Text passage:
★ ★ ★
As part of this work, a team pored over daily data on yields from hundreds of animals after late-spring temperatures rose as much as 5 deg C above the average of previous years. While the warmer months normally see a drop in yield, the researchers found that heat stress in April had directly resulted in an additional decline of nearly 11 per cent in milk production among healthy crossbred cattle.

“The animal is fighting physiologically to adjust itself, and also give 2 or 3 litres of milk,” said Ashutosh, the team’s leader, who goes by one name.

India, the world’s largest producer of milk, generates more than 200 million tonnes every year. The dairy industry, which relies on 80 million farmers across the country, most with small herds, has grown steadily and now accounts for nearly 5 per cent of India’s economy.

In a sign of the country’s craving for dairy products – from slow-cooked chai to curd and cheese to the butter and cream that go into seemingly every dish – only a small fraction of the massive production goes to exports.

Stress on animals is just one way that extreme heat is challenging this crucial industry. In announcing a 4 per cent rise in milk prices last week – the second increase this year – dairy producers cited a nearly 20 per cent jump in the cost of feed for cattle.

While rising prices for fuel and other necessities have not helped, scientists and farmers point to how extreme weather is exacerbating an already troubling fodder deficit that is holding India’s dairy industry back from further growth.
★ ★ ★
Entries supplied:
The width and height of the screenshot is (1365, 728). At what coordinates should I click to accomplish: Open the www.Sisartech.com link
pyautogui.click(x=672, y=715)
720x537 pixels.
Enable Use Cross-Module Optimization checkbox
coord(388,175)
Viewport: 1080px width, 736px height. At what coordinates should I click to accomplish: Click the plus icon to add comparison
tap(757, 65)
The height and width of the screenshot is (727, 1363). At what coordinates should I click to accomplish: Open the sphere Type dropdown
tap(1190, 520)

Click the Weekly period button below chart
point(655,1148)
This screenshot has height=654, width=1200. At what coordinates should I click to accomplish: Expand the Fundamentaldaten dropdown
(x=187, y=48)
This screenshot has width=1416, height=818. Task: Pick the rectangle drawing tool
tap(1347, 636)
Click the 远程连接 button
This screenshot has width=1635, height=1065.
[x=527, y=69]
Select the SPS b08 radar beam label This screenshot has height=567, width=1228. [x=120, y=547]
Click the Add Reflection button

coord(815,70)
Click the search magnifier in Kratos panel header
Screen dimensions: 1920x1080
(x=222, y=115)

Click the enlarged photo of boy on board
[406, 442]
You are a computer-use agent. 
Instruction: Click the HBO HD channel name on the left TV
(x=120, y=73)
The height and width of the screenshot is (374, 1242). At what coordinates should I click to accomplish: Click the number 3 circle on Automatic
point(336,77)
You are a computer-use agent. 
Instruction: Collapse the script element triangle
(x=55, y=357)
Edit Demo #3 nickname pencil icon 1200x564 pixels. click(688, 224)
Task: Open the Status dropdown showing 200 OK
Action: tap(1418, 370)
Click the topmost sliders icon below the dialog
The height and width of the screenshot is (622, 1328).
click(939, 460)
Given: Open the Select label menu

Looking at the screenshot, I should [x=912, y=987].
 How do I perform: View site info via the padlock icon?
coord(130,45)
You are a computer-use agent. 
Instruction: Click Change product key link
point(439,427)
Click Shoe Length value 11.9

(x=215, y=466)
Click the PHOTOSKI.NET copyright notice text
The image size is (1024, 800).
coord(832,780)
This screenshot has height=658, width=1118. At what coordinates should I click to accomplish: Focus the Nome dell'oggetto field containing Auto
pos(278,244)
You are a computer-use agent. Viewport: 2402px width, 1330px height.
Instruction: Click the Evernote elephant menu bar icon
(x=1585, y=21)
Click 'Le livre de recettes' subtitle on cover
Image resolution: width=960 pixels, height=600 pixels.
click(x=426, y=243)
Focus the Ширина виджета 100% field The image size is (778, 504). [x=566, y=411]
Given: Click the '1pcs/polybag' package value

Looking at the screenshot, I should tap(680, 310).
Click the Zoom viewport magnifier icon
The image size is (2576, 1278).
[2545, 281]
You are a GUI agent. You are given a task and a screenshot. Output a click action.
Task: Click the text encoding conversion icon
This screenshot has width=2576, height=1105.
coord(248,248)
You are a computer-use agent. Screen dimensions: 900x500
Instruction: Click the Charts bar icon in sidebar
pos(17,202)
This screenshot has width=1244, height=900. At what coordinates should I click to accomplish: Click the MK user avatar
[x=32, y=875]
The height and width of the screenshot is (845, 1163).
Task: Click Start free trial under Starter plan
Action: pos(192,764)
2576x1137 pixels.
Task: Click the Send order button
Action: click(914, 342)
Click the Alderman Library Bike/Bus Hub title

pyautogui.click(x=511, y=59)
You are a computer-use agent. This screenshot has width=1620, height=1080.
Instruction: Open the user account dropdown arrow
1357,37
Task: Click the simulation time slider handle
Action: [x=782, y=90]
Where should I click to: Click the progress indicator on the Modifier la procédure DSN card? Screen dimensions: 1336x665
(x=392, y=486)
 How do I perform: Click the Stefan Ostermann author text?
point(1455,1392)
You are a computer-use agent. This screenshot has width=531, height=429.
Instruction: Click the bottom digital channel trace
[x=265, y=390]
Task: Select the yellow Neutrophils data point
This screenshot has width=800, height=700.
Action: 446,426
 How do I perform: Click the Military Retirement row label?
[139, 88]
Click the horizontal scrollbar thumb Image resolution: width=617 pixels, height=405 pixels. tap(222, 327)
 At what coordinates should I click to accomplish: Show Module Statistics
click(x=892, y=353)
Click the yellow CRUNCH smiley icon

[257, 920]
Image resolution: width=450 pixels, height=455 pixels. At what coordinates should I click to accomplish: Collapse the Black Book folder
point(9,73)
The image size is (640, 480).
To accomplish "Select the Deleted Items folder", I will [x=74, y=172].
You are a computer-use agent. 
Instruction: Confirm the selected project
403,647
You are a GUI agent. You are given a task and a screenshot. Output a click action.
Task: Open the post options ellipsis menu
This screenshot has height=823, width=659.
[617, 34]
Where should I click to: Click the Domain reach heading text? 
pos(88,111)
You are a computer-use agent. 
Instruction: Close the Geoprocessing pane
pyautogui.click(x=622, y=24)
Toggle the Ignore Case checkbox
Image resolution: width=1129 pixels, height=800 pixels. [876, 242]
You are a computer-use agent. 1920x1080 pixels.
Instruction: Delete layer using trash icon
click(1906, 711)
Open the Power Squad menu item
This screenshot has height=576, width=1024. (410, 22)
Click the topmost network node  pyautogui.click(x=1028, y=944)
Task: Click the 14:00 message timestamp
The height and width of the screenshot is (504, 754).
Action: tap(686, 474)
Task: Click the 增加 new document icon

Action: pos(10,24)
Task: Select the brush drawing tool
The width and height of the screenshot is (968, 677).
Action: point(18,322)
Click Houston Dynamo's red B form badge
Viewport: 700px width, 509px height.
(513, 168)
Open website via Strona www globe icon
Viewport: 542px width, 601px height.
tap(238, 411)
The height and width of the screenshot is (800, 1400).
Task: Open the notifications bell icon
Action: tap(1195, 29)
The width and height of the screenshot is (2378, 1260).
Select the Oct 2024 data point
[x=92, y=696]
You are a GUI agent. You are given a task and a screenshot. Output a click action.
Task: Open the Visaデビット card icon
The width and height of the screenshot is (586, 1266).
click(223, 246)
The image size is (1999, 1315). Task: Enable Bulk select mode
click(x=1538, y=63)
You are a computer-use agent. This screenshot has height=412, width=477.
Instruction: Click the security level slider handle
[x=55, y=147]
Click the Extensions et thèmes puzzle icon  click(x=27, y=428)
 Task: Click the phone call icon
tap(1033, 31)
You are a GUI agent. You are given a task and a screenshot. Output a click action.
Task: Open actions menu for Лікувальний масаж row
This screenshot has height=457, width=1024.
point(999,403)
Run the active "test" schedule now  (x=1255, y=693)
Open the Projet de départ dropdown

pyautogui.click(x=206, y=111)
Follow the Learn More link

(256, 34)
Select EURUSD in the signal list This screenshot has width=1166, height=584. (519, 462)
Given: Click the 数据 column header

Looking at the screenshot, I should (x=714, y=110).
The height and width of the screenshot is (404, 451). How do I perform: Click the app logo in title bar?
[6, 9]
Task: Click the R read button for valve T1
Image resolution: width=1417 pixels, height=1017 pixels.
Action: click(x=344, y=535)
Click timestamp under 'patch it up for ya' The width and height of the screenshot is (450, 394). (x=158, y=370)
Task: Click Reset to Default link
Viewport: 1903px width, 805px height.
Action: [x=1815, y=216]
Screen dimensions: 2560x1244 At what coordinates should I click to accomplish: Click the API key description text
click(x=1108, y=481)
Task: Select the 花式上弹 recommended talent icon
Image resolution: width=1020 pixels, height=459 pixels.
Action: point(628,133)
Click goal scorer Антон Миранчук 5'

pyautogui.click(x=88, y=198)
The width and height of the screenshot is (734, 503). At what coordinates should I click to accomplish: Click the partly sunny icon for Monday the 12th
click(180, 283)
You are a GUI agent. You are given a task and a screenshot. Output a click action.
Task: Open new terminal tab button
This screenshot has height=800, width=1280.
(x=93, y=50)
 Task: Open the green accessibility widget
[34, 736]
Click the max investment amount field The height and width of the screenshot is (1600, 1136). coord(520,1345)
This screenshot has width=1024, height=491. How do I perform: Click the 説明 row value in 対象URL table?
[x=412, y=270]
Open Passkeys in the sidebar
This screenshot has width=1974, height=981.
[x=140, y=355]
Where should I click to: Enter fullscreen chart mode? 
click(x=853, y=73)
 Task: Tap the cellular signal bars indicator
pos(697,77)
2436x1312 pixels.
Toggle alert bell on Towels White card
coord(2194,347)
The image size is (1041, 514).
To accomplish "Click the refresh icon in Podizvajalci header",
★ ★ ★
Short exercise 1:
Replace "fodder deficit" with "feed shortage" in the passage on India's dairy industry, and reproduce the text between "In a sign of" and "from further growth.", inclusive.
Short exercise 2:
Translate this sentence from the passage on India's dairy industry into Spanish: "India, the world’s largest producer of milk, generates more than 200 million tonnes every year."
Short exercise 3:
Go on with the passage on India's dairy industry, picking up after its last sentence.

Task answer 1:
In a sign of the country’s craving for dairy products – from slow-cooked chai to curd and cheese to the butter and cream that go into seemingly every dish – only a small fraction of the massive production goes to exports.

Stress on animals is just one way that extreme heat is challenging this crucial industry. In announcing a 4 per cent rise in milk prices last week – the second increase this year – dairy producers cited a nearly 20 per cent jump in the cost of feed for cattle.

While rising prices for fuel and other necessities have not helped, scientists and farmers point to how extreme weather is exacerbating an already troubling feed shortage that is holding India’s dairy industry back from further growth.

Task answer 2:
La India, el mayor productor de leche del mundo, genera más de 200 millones de toneladas cada año.

Task answer 3:
The wilting heat came earlier this year than usual, with temperatures frequently reaching 45 deg C in April and soaring as high as 49 deg C in May. And it stayed hot for long stretches.

Rainfall, on the other hand, was erratic. The fields were flooded in earlier months when farmers expected less rain, while during the period that precipitation would help mitigate the heat, rainfall was below the norm. In the state of Punjab, farmers reported as much as a 15 per cent drop in the wheat harvest, which affected the availability and quality of cattle fodder.

“Production of wheat came down, so the price of cattle fodder, particularly wheat straw, went up,” said Sudhir Kumar Tyagi, who procures milk from farmers in the state of Uttar Pradesh and supplies it to parts of the area around New Delhi, the capital.

“From March to September, the milk production normally remains low, and it picks up again after that,” he said. “But this year, because of intense and prolonged heat, the decline in summertime production of milk was 10 to 15 per cent more.”